▶ _Assignment_: Please copy out every line in the entries that includes the word "globe".

*** Begin section ***

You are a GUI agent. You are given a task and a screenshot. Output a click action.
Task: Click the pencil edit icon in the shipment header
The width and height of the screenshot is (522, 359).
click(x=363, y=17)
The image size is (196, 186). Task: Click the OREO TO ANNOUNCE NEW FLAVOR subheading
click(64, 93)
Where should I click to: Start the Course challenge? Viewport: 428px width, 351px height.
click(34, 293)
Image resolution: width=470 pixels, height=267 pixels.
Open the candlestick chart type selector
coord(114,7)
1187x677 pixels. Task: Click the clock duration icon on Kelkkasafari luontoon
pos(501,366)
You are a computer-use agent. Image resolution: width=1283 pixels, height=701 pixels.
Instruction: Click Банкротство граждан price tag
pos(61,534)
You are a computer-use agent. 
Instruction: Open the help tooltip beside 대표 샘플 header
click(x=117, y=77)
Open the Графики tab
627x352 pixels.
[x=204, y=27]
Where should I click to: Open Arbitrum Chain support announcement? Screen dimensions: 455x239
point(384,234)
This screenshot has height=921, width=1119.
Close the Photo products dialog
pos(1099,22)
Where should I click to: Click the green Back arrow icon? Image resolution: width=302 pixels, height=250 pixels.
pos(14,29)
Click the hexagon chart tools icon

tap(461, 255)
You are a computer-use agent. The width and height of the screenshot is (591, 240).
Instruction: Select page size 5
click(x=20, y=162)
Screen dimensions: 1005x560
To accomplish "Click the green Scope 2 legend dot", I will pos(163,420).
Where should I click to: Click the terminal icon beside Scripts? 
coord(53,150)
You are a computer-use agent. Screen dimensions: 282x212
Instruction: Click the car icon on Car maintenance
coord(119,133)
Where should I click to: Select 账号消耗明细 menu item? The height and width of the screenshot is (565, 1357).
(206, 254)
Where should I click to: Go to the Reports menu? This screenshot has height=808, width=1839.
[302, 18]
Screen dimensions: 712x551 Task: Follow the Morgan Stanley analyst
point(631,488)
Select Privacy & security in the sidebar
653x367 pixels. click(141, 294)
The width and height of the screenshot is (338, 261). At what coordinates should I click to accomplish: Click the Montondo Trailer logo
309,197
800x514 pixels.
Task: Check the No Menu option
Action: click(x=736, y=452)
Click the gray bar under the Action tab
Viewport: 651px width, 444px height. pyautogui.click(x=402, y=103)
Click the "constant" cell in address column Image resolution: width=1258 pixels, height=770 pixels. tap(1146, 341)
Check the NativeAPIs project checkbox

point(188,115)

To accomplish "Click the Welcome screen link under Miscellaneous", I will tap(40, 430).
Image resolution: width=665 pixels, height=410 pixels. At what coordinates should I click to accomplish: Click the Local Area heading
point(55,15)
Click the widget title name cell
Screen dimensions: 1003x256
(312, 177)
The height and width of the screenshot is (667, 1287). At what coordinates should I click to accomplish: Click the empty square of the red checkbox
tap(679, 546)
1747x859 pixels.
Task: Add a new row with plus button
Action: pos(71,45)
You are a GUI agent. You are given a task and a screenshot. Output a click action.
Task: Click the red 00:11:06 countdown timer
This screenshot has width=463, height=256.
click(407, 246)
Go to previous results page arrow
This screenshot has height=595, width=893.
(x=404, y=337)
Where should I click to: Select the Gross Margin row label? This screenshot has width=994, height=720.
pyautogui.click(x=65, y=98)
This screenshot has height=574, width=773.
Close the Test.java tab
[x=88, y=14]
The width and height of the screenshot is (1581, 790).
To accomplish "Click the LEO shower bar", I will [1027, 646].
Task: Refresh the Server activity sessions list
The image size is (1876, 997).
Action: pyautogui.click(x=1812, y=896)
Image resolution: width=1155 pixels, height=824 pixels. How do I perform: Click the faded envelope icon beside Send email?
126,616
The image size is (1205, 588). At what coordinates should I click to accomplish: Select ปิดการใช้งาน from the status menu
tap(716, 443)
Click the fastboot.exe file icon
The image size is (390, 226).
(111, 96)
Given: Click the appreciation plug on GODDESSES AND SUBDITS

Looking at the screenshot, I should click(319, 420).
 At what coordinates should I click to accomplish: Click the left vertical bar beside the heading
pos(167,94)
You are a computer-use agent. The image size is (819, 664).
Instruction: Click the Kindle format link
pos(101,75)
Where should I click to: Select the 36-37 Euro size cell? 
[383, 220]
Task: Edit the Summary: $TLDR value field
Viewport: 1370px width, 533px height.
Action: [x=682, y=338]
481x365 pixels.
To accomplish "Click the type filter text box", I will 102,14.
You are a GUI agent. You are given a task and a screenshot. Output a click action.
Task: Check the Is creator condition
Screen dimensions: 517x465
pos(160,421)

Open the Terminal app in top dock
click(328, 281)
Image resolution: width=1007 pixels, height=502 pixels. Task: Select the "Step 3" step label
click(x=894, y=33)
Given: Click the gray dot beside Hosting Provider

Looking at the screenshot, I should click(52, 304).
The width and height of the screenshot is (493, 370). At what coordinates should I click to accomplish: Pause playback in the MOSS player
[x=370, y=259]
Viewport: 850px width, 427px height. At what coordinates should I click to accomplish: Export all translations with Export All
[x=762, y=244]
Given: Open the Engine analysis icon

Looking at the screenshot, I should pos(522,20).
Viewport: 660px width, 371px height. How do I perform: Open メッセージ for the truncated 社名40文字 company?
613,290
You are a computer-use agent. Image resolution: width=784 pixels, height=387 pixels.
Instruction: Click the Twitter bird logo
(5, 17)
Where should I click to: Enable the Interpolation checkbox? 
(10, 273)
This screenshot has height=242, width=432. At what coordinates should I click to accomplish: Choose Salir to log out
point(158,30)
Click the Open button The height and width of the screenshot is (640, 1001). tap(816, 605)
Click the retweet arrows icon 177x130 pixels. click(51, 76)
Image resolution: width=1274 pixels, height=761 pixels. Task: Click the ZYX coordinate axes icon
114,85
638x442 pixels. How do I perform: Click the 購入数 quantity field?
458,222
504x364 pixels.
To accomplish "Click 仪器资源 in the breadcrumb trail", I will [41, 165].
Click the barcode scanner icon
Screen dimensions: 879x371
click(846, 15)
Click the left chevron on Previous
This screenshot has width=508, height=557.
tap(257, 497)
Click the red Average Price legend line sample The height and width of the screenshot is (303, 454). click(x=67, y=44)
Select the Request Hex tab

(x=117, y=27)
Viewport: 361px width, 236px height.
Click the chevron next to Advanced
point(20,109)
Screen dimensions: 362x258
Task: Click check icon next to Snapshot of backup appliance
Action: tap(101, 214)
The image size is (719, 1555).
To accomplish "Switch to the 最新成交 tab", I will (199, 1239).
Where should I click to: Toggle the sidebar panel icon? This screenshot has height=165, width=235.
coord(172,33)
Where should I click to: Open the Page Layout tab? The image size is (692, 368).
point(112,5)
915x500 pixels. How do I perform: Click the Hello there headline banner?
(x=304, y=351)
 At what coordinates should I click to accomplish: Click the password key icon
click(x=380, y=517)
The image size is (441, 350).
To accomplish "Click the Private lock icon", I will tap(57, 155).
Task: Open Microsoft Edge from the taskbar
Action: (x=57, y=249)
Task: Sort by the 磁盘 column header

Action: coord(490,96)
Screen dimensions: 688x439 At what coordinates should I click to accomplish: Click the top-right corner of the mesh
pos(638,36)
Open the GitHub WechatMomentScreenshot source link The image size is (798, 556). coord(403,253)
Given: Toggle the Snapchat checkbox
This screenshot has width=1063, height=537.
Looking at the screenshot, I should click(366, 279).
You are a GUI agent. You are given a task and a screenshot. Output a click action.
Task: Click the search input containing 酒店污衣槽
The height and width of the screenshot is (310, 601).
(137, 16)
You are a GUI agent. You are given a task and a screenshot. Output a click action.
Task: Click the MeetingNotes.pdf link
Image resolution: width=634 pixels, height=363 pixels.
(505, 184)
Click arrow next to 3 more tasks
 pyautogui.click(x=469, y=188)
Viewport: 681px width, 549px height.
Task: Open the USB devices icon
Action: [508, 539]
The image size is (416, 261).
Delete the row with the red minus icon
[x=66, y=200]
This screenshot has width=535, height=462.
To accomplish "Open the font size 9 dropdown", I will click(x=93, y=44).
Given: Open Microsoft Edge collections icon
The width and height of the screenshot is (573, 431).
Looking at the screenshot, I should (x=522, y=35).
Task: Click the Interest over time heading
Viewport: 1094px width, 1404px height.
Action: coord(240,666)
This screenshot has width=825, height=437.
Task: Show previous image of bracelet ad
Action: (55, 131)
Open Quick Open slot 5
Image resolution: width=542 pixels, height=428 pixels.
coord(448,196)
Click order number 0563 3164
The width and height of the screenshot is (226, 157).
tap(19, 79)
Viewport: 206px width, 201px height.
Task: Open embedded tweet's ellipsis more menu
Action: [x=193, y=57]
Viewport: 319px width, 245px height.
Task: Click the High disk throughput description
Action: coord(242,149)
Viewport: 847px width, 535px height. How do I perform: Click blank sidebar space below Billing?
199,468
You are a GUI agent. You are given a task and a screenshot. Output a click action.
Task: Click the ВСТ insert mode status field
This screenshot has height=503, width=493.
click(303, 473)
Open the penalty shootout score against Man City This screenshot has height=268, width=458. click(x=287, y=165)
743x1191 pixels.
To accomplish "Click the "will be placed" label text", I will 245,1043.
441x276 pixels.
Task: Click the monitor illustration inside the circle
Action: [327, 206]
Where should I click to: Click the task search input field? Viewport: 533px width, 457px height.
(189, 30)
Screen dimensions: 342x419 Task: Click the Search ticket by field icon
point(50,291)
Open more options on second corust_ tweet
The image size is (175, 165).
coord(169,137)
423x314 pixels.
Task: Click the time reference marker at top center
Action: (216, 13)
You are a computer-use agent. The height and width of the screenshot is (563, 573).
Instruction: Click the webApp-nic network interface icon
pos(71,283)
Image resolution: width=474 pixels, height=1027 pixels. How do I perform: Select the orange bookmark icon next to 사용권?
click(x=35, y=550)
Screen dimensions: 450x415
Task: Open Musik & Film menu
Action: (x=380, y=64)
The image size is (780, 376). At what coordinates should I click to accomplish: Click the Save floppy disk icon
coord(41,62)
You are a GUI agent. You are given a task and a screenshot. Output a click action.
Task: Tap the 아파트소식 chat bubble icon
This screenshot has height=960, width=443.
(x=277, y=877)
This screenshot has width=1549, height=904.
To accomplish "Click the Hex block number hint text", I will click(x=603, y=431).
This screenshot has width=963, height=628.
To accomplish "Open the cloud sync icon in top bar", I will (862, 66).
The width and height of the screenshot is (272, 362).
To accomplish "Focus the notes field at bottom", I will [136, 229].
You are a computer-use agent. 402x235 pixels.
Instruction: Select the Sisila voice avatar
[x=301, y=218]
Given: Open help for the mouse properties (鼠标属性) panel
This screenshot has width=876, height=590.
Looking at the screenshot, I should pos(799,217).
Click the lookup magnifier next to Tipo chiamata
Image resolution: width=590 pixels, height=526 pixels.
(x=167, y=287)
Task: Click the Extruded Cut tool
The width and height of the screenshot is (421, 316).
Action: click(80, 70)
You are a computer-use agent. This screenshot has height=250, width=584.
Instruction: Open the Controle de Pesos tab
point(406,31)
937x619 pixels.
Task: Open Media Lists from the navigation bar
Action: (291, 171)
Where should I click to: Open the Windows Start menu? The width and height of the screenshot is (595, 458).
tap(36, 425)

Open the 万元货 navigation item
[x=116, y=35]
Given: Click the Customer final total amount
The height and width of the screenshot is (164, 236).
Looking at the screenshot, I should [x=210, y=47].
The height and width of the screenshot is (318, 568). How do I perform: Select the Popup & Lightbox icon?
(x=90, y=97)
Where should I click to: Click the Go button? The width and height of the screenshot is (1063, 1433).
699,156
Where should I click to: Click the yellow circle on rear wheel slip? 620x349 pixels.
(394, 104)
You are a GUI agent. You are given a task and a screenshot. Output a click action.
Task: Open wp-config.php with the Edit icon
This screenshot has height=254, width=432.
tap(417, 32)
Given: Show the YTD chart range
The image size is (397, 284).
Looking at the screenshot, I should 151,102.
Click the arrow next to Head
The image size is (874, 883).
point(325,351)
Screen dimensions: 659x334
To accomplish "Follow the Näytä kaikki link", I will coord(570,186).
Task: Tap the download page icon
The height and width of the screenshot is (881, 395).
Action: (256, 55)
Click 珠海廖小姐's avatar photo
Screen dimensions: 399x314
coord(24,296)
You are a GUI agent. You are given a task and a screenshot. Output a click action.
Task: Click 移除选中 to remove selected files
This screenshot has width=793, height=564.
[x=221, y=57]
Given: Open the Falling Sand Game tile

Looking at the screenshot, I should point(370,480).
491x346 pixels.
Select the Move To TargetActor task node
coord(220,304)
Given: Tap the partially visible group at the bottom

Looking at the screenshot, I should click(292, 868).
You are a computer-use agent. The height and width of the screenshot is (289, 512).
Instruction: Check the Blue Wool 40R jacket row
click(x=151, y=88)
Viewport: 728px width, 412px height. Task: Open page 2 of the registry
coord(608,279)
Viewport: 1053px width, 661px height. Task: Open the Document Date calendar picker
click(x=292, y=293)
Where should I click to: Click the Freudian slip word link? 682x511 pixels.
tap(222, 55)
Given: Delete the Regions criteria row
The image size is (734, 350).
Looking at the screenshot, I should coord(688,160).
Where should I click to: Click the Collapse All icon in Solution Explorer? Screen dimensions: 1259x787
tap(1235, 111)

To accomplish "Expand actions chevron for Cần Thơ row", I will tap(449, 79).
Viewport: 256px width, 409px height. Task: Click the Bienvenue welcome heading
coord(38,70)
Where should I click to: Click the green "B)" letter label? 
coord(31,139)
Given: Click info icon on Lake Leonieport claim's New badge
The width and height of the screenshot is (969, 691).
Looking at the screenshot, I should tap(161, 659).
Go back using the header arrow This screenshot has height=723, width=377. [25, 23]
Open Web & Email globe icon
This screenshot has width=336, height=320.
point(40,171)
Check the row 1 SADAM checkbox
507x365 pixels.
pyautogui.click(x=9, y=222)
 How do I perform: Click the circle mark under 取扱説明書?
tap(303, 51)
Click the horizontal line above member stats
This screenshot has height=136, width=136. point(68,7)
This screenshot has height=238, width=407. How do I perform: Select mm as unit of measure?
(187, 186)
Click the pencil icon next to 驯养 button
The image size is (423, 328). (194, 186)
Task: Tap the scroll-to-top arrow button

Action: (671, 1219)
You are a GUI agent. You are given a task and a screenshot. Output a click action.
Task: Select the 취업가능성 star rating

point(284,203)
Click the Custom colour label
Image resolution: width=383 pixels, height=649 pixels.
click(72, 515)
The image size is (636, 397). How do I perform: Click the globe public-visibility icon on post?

*** End section ***

▶ _Result for this exercise_:
Open Web & Email globe icon
The image size is (636, 397). How do I perform: Click the globe public-visibility icon on post?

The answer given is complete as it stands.